В те времена у нас в городе четыре раза в год устраивали ярмарки. Ты знаешь только масленичные базары в Пеште – и то не можешь устоять, чтобы не накупить там всякой всячины. Зачем тебе, скажем, в позапрошлом году понадобилась глиняная трубка и трещотка? Для меня ярмарка была пыткой. Торговцы сидели вокруг на циновках, самые богатые разбивали шатры; эти шатры возводились еще накануне открытия ярмарки, тогда же прибывали комедианты; на досках, положенных на козлы, горели карбидные лампы, продавались побрякушки, разноцветные леденцы, медовые орешки; у кого были деньги, тот мог уже сейчас купить все, что душе угодно. Куклы, бусы, деревянные птички – каждая вещица стоила каких-нибудь двадцать четыре филлера; у меня никогда не было лишних двадцати четырех филлеров. Но я все-таки шла на ярмарку, чтобы хотя бы поглазеть на балаганы комедиантов. Я смотрела, как взмахивают молотом силачи, подолгу стояла возле шпагоглотателя, возле человека, который брал в рот раскаленные добела гвозди и сосал их, как леденцы. В одном конце пекли пирожки, жарили мясо, в другом была карусель, и еще одна карусель, которая, крутясь, поднималась и опускалась под седоками, будто корабль, мчащийся в море на крутых волнах. Как-то ты повел меня в Луна-парк, купил мне жареной кукурузы и ячменного сахара, мы катались в гондоле; а потом, в царстве духов, когда мы ехали из пещеры в пещеру, где во мраке дико завывали призраки, – ты поцеловал меня. Когда ты прикоснулся губами к моему лицу, оно было совсем мокрым, и ты так и не понял, в чем дело, а я не могла тебе объяснить, что поздно, поздно, теперь я уже не могу не видеть, какое дурацкое выражение на лице у Белоснежки, и вообще я не люблю ячменный сахар, он пахнет краской и вызывает у меня тошноту.
В том году ярмарка пришлась на предпасхальные дни. В субботу вечером, возвращаясь от Гизики, я пошла по Колодезной улице, чтобы посмотреть, как строят балаганы. Цирк был уже готов, за цирковым фургоном жевали сено смирные, ласковые лошади.

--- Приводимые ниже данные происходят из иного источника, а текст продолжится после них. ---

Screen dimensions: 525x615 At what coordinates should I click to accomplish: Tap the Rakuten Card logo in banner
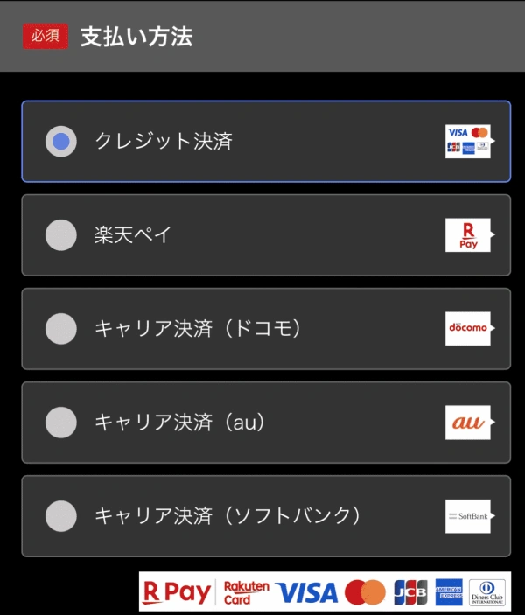click(x=246, y=592)
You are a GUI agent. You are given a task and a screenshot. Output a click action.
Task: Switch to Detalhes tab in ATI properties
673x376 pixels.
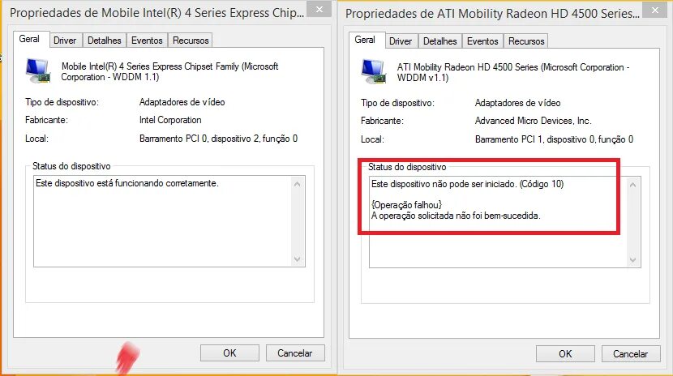(x=440, y=41)
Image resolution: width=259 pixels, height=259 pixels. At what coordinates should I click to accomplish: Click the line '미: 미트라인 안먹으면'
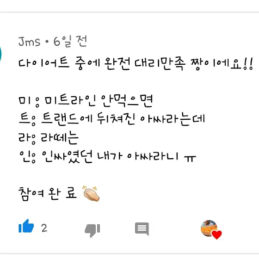(x=86, y=101)

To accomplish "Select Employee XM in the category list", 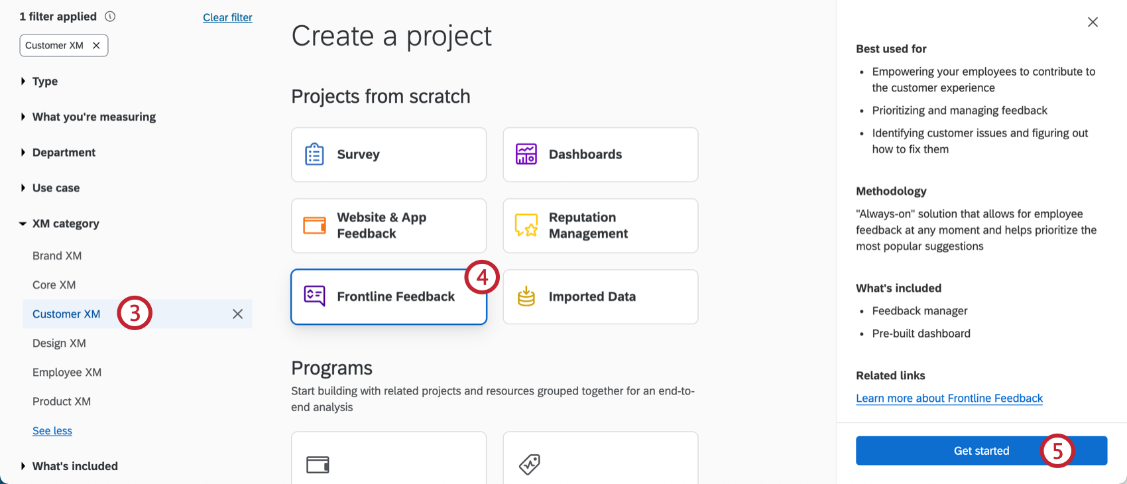I will click(x=66, y=372).
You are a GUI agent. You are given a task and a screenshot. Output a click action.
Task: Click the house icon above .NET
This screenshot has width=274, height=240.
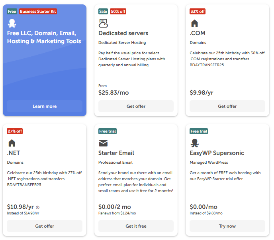pos(12,143)
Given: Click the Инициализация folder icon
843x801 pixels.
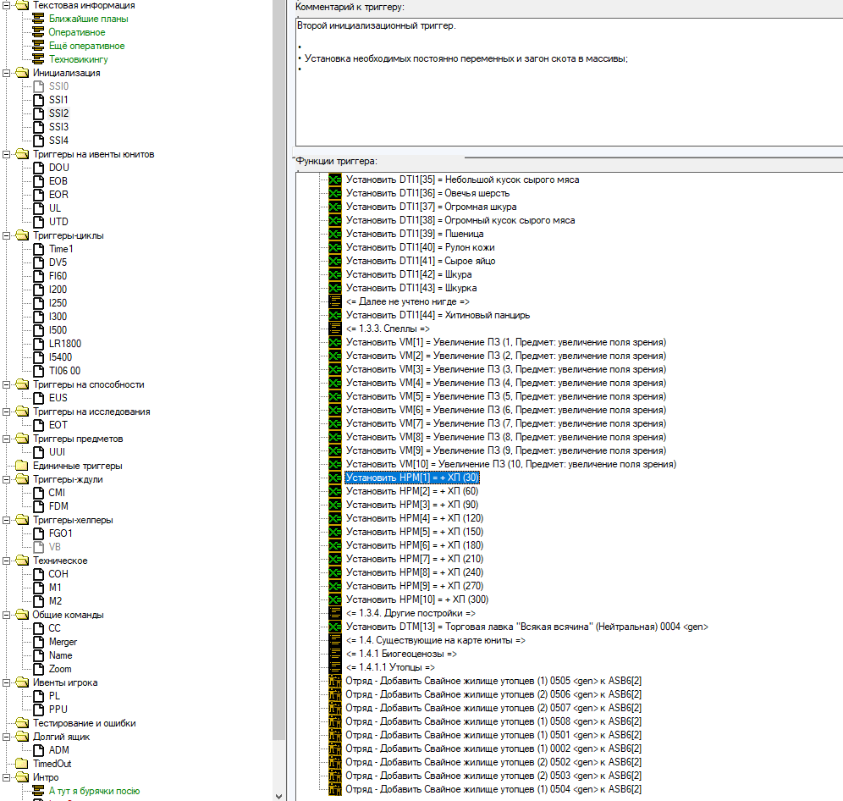Looking at the screenshot, I should (x=22, y=73).
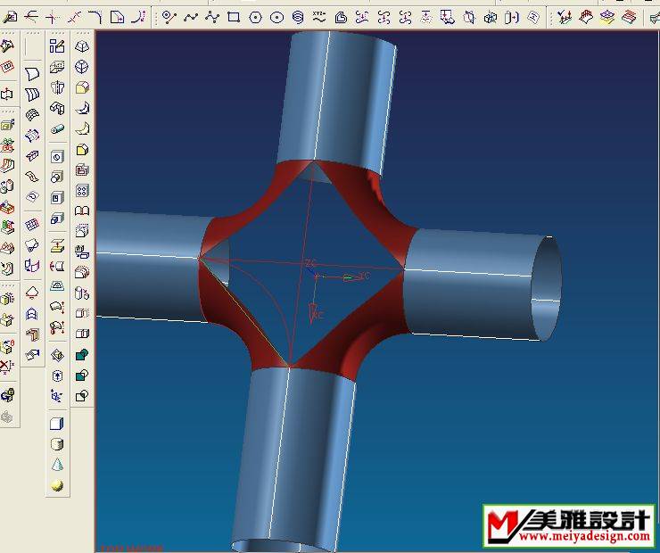Select the Fillet curve tool

pos(96,16)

Окрестности Колодезной улицы пользовались в городе нехорошей славой; это все равно, как если бы я тебе сказала, что в старом Пеште ярмарка была возле Веселой улицы. Рядом с ней вилась Кривая улица, а на ней стояла восьмиоконная гостиница. Конечно, это была не такая гостиница, как «Туруль» на Базарной площади: гостиницей этот дом называли скорее для благозвучия. В то время я не совсем понимала, в чем различие между публичным домом и домом свиданий, но назначение обоих мне было вполне ясно. Так что когда я увидела, как смешивается с толпой, вынырнув из Кривой улицы, Юсти, а на другой стороне сворачивает в другом направлении господин Трнка, – я точно знала, где они были, зачем и что там делали. Я посмотрела вслед Юсти – и у меня замерло сердце: я увидела то, чего не видели ни Юсти, ни господин Трнка. Я увидела Йожи, который стоял у лавки с верхним платьем, укрывшись за свисающими сверху бекешами. Был субботний вечер – я даже представить не могла, что делается сейчас в «Трех гусарах». Гизика в понедельник рассказывала, что отца вызывали в полицию, опознать какого-то бродягу, обедавшего накануне в. корчме, а матери пришлось пойти к тете Маришке, у которой случился сердечный приступ, так что ей, Гизике, самой пришлось метаться весь вечер между кухней и пивным залом, вдвоем с поварихой.
Кстати, на ярмарке я видела и Ангелу; ей разрешали смотреть балаганы только накануне вечером: в день открытия, в самую толкучку, тетя Илу ее не пускала. Рядом с Ангелой, держа ее за руку, шла Эльза. У Ангелы был кошелек, у Эльзы – корзинка; Ангела показывала, что ей нравится, и платила деньги, а Эльза складывала покупки в корзину. Вокруг было много рабочих с завода: усталые, но громко хохочущие девушки и парни; я уже издали знала, где они работают, по запаху, идущему от их одежды. Ангеле хотелось пойти в цирк, но Эльза не пустила ее туда; лицо у Ангелы в свете карбидных фонарей стало печальным, обиженным, и я так этому обрадовалась, что шла домой и всю дорогу пела. Амбруш, сидя на скамейке у своих ворот, прикрикнул на меня: дескать, чего я распелась, завтра вербное воскресенье, нужно церковные песни петь. Конечно, он шутил, сам ухмыляясь своей шутке: Амбруш не очень ладил со святыми. Я пела про шелковицу, а он подпевал мне басом; потом я взялась мыть посуду, оставшуюся после ужина.